Abstracts

RATIONALE: Presenilins-1 and -2 (PS1, PS2) represent a discrete class of integral membrane-spanning glycoproteins that transduce intercellular signals associated with neural cell and synapse development. PS1 and PS2 also appear to play a role in the proliferation of synaptic contacts and the expansion of neuronal circuitry and also act as catalytic cofactors for the secretase activities associated with the generation of cytotoxic forms of [beta]-amyloid. These and related pro-inflammatory peptides in turn are key players in inducing neural cellular dysfunction and neuronal degeneration. In the current studies we examined the levels of PS1 and/or PS2 gene transcription, and the transcription factors (TFs) which regulate their expression in a rodent model of epileptogenesis employing kainate (KA) as the epileptogenic trigger.
METHODS: Adult male albino Wistar rats were treated i.p.with 10 mg/kg KA for 0, 1, 3, 6 hours, 1, 3, 7 days and 2, 4 and 8 weeks. Rat hippocampal and cerebrocortical nuclear protein extracts (NPXTs) and total RNA were prepared using established protocols (Lukiw et al., Neuroreport 12:53-57, 2001). Similarly, rat retinal and AD hippocampal NPXTs and total RNA were isolated in parallel studies (Lukiw et al., J. Biol. Chem 274:8630-8638, 1999). TF-DNA binding was analyzed by gel-shift assay and PS1 and/or PS2 levels were quantitated using RT-PCR and immunocytochemistry. Data were analyzed for statistical significance using analysis of variance (ANOVA).

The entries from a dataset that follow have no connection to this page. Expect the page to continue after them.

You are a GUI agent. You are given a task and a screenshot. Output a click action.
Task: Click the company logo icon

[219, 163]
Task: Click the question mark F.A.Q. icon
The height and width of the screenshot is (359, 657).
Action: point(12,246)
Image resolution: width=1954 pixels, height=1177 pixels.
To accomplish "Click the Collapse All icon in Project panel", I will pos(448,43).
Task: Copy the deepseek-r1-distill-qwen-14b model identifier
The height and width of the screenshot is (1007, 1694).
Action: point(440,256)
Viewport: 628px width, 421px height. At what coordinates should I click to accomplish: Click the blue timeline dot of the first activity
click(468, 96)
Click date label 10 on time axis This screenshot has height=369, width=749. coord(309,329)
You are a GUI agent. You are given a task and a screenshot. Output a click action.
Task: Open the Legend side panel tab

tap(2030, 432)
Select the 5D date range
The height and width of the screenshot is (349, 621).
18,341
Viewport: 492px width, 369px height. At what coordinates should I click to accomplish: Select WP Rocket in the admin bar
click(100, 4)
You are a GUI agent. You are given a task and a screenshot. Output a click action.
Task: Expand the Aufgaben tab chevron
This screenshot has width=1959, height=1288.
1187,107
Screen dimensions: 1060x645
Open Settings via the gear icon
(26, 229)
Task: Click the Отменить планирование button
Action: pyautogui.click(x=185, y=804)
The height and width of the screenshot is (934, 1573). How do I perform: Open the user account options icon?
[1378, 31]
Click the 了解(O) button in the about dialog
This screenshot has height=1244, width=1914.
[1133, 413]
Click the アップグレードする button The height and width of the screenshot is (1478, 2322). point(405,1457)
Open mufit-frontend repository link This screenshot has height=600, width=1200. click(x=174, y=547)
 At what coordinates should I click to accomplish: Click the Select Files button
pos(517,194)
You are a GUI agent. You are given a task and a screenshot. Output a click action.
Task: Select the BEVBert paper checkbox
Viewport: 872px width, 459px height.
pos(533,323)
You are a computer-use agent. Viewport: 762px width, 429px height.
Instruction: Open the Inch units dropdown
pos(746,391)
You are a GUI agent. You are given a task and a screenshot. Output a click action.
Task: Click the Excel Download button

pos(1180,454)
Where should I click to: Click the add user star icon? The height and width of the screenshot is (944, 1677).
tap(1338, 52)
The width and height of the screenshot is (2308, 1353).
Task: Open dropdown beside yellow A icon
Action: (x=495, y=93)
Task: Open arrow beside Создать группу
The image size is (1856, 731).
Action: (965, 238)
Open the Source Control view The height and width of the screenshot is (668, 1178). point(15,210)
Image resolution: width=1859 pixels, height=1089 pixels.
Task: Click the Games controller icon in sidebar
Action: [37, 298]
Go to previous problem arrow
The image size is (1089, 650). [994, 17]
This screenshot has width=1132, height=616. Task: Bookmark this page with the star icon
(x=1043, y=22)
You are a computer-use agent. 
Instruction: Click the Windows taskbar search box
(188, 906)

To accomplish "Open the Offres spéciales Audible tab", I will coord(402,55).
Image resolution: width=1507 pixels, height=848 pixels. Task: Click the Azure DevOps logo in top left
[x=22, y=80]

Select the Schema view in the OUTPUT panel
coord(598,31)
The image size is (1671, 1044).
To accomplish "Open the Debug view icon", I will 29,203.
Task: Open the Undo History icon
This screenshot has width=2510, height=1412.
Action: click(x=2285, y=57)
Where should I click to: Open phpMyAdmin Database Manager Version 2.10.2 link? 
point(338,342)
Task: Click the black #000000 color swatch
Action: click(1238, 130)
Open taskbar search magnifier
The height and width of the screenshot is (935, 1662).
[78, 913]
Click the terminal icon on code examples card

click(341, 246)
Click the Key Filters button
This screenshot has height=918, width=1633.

RESULTS: PS1 and PS2 gene transcription and AP2[alpha]- and HIF-1[alpha]-DNA binding increased in parallel in KA triggered rodents. Retinal cells of rodents undergoing a progressive retinopathy after exposure to hypoxia and the hippocampal CA1 and Brodman area 22 association neocortex of Alzheimer[ssquote]s disease (AD)-affected humans showed strikingly similar changes. In each case up-regulation of PS gene expression was accompanied by a parallel induction of the oxygen-sensitive TFs AP2[alpha] and HIF-1[alpha], DNA-binding proteins known to promote PS gene transcription.
CONCLUSIONS: Accelerated changes in PS gene expression which accompany KA-induced epileptogenesis and retinal, hippocampal and neocortical degeneration may be part of a neural genetic program directing cellular fate towards synaptic plasticity changes and intercellular signaling dysfunction.
Support: NIH NS23002, AG18031 and the EENT Foundation.